Genetic researchers from the University of Miami Miller School of Medicine presented findings on a wide range of topics including diversity inclusion, gene discovery and functional analysis of genetic targets at the Alzheimer’s Association International Conference (AAIC) 2021 conference, held recently in Denver.
"AAIC is the premier international scientific meeting for Alzheimer’s disease research in the world and the ability to meet in person once again with colleagues from around the globe has been invaluable," said Margaret A. Pericak-Vance, Ph.D., director, John P. Hussman Institute for Human Genomics (HIHG); Dr. John T Macdonald Foundation Professor of Human Genetics; and executive vice chair, Dr. John T Macdonald Foundation Department of Human Genetics,
"Genomic research’s goal is the identification of new targets for therapy and prevention," she added. "The Hussman Institute houses one of the top Alzheimer’s disease research genomics research groups in the world and our faculty and students presented our work in all facets of genomic studies."
A neurology perspective
Miller School neurologists investigating Alzheimer’s and memory disorders also presented their work at AAIC.

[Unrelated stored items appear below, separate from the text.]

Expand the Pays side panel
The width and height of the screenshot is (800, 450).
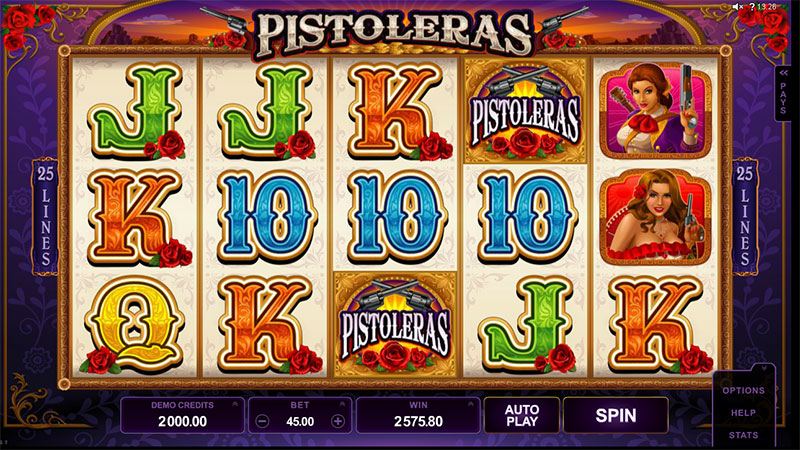(x=783, y=93)
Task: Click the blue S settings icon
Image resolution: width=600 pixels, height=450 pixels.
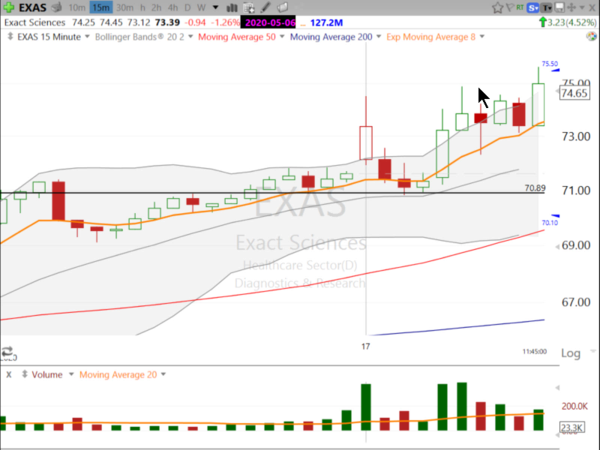Action: point(532,8)
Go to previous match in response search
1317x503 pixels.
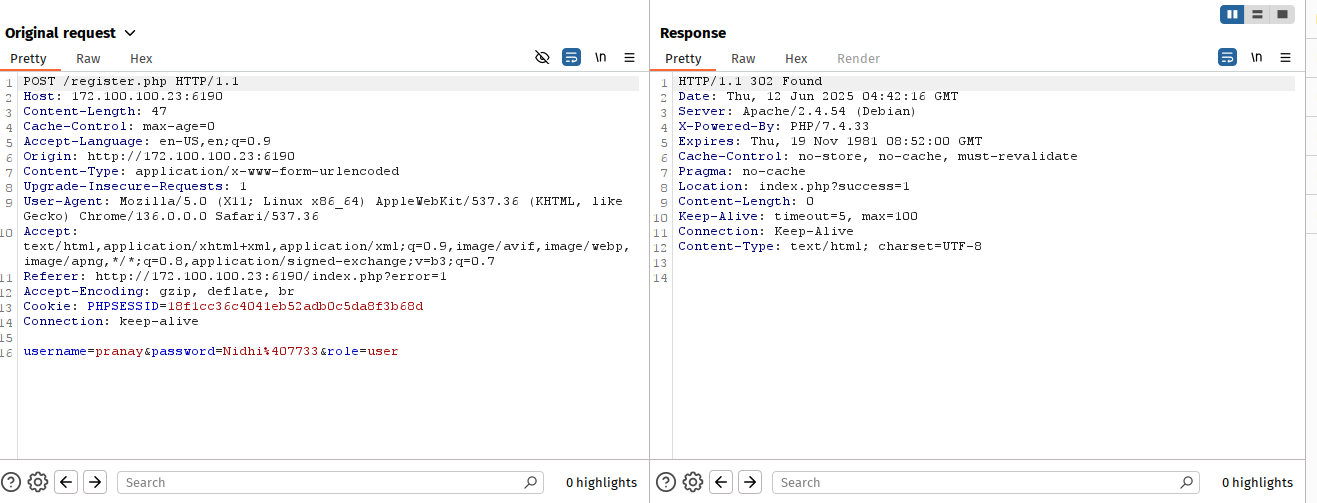point(722,482)
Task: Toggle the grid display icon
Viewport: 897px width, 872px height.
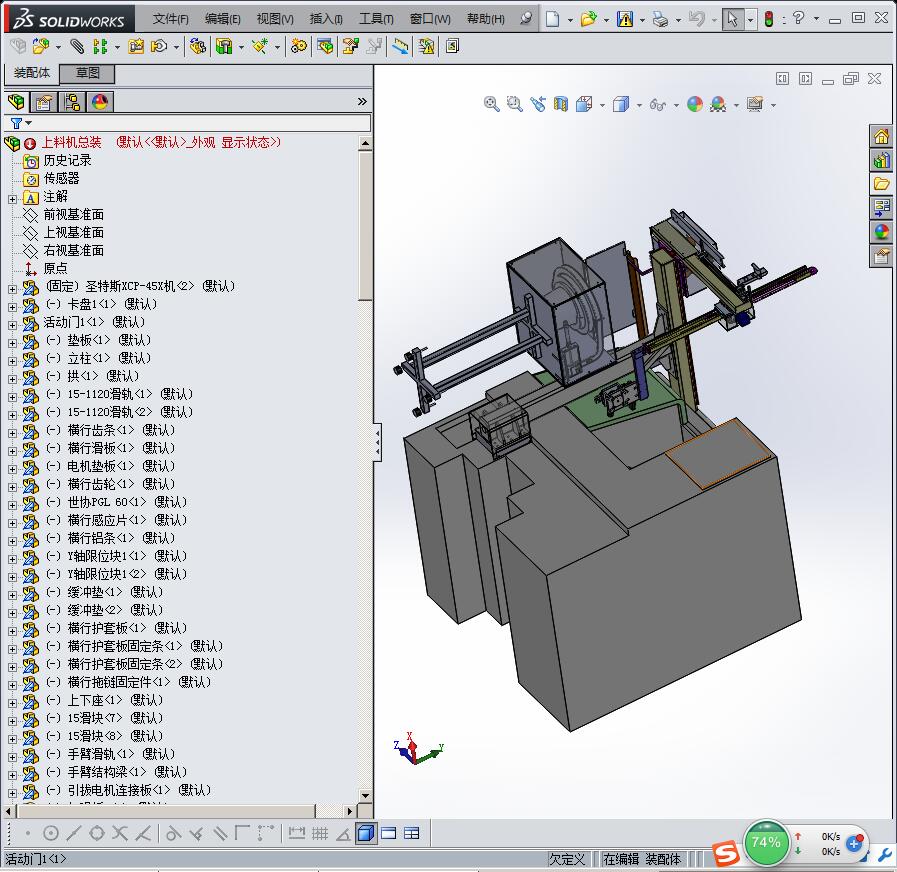Action: coord(320,833)
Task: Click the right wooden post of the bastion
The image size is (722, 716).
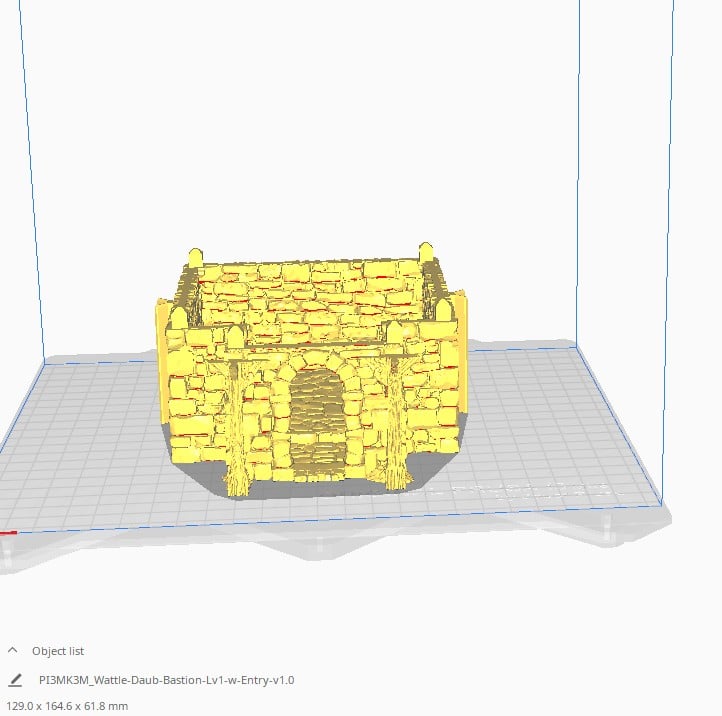Action: tap(397, 424)
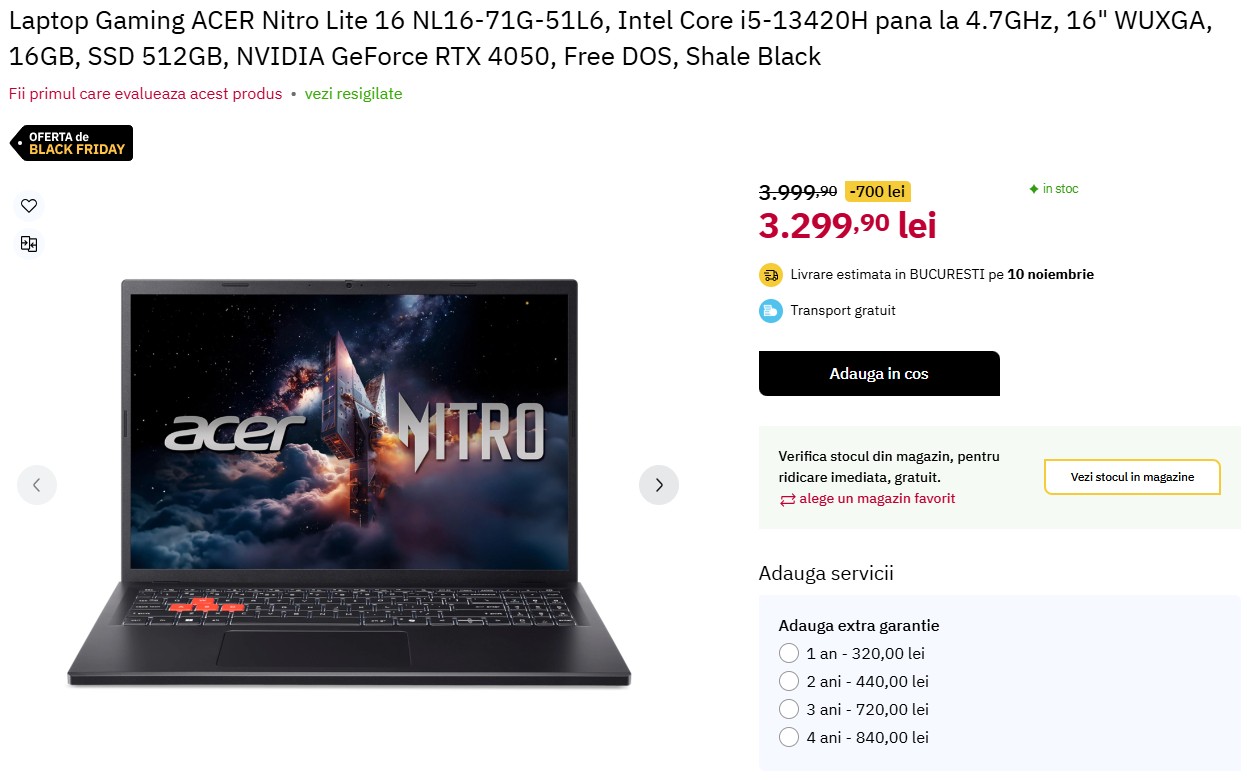
Task: Click alege un magazin favorit link
Action: click(877, 499)
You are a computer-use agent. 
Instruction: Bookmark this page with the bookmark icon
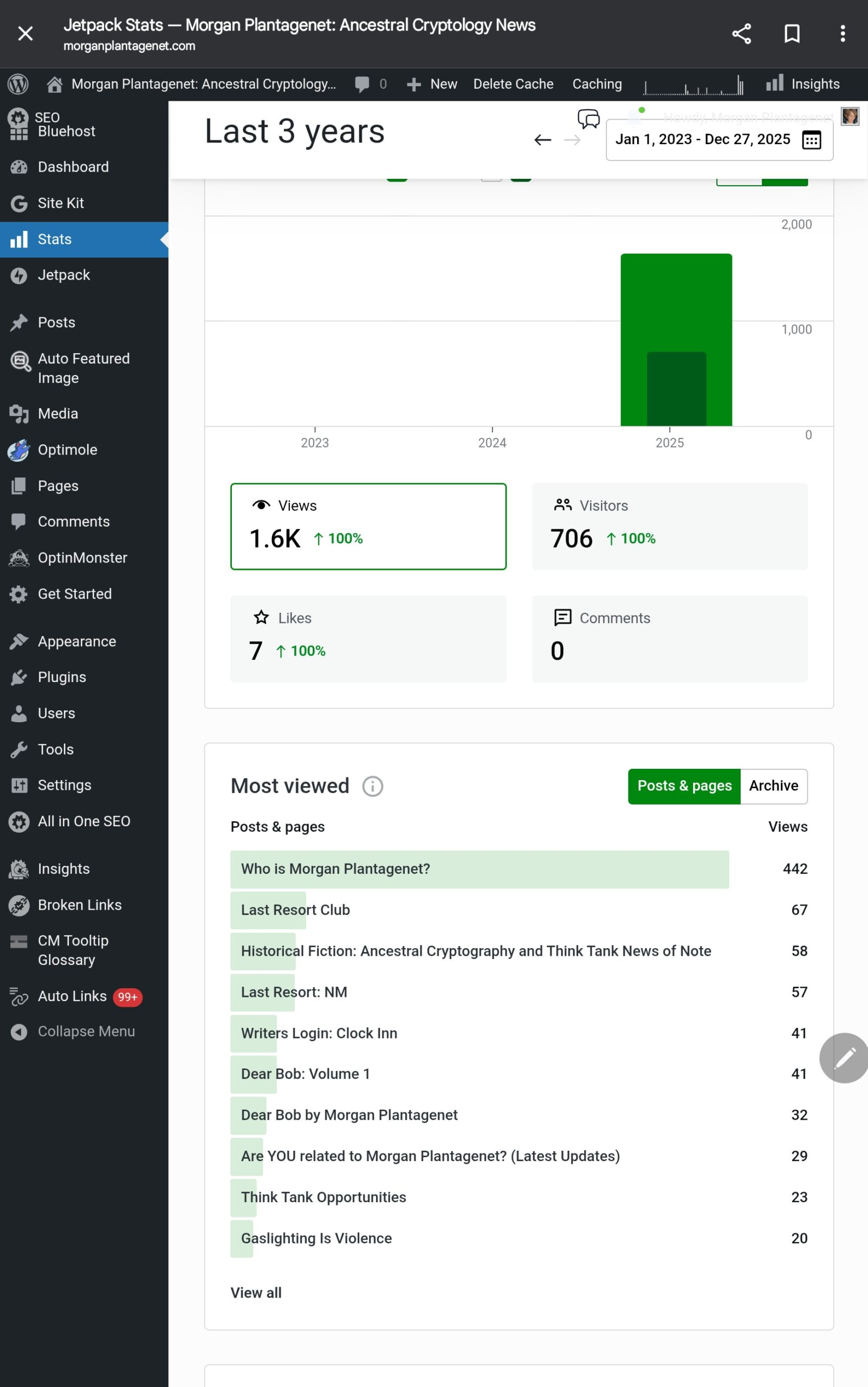point(792,33)
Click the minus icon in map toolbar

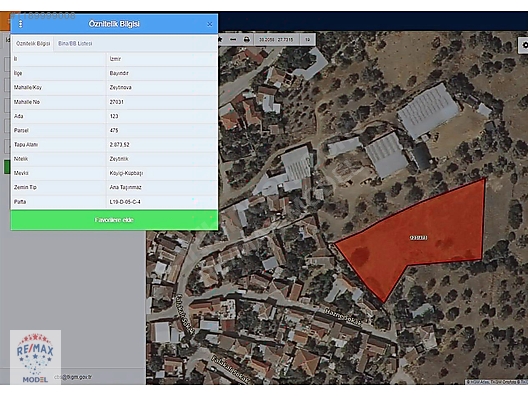coord(233,40)
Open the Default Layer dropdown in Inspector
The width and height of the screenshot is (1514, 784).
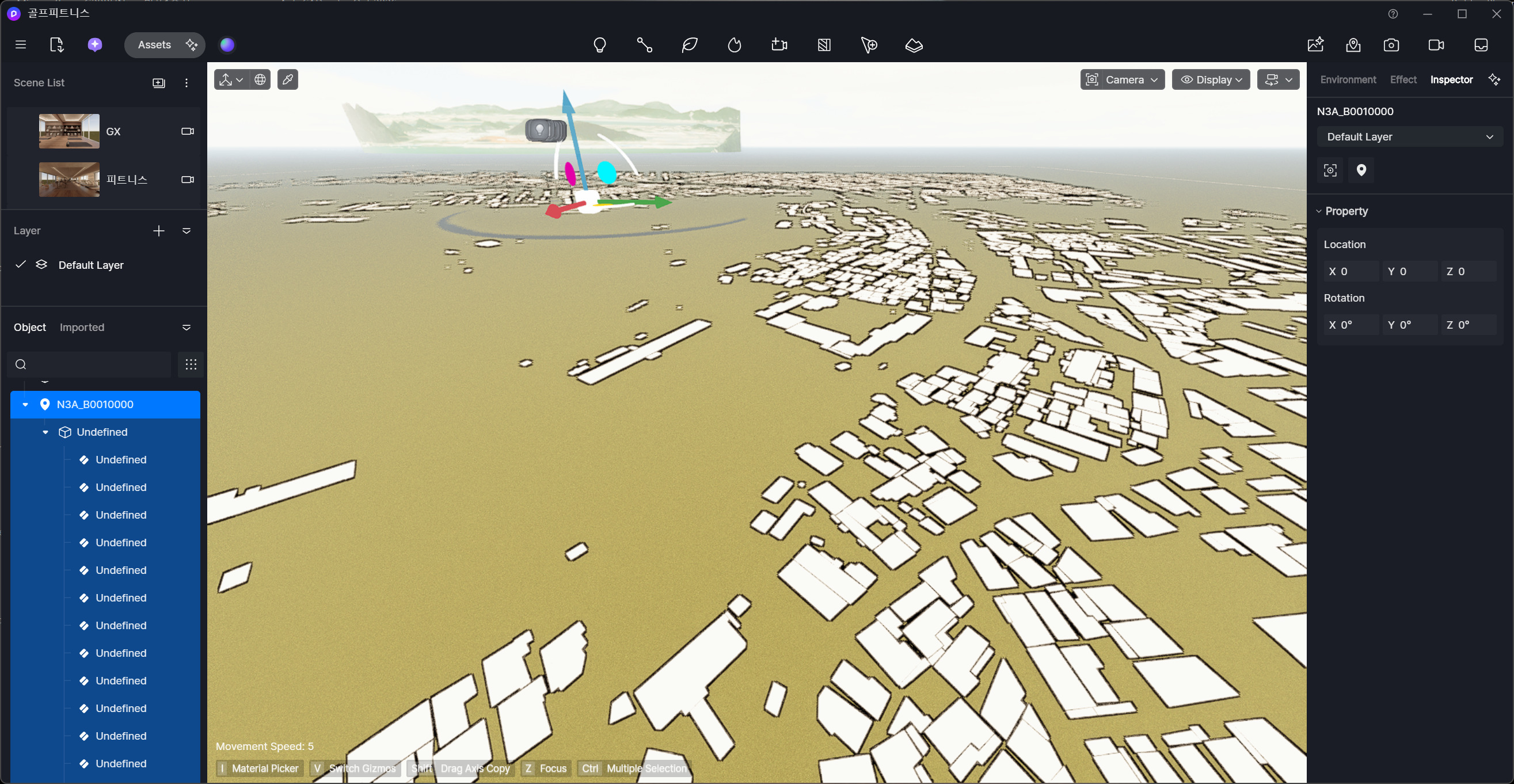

James E. Galvin, M.D., M.P.H., professor of neurology and director of the Miller School’s Comprehensive Center for Brain Health, discussed the importance of taking a multicultural approach to Alzheimer’s disease research.
"The U.S. population is getting older and becoming more diverse, and we need to understand the differences in risks and protective factors," said Dr. Galvin, who has received several grants from the National Institutes of Health to study the disease in diverse U.S. populations.
He also gave a presentation, "ICARE AD-US: Design of a Prospective, Single-Arm, Multicenter, Noninterventional Real-World Study of Aducanumab in the United States," on a nationwide observational study that aims to measure the real-world effectiveness of the drug.
Other topics Dr. Galvin discussed at AAIC included "Associations Between Neighborhood Greenspaces and Cognitive and Brain Volume Measures in Cognitive Normal Older Adults;" “Effective Feature Learning of Multi-modal of Genetic and Neuroimaging Data for Prediction of Future Conversion to Alzheimer’s disease: A Machine Learning Based Study;” and “Employing the Moca-T (Telephone) as a Means of Cognitive Screening in a Rural, Ethically Diverse Population during COVID-19 Restrictions.”
Three Hussman Institute platform presentations were given virtually in a session titled, "Multi-ethnic Genetics of AD." Anthony J. Griswold, Ph.D., research assistant professor, was the session chair and presented a multi-center collaborative study, "Expression Quantitative Trait Loci (eQTL) Analysis in a Diverse Alzheimer Disease Cohort Reveals Ancestry Specific Regulatory Architectures."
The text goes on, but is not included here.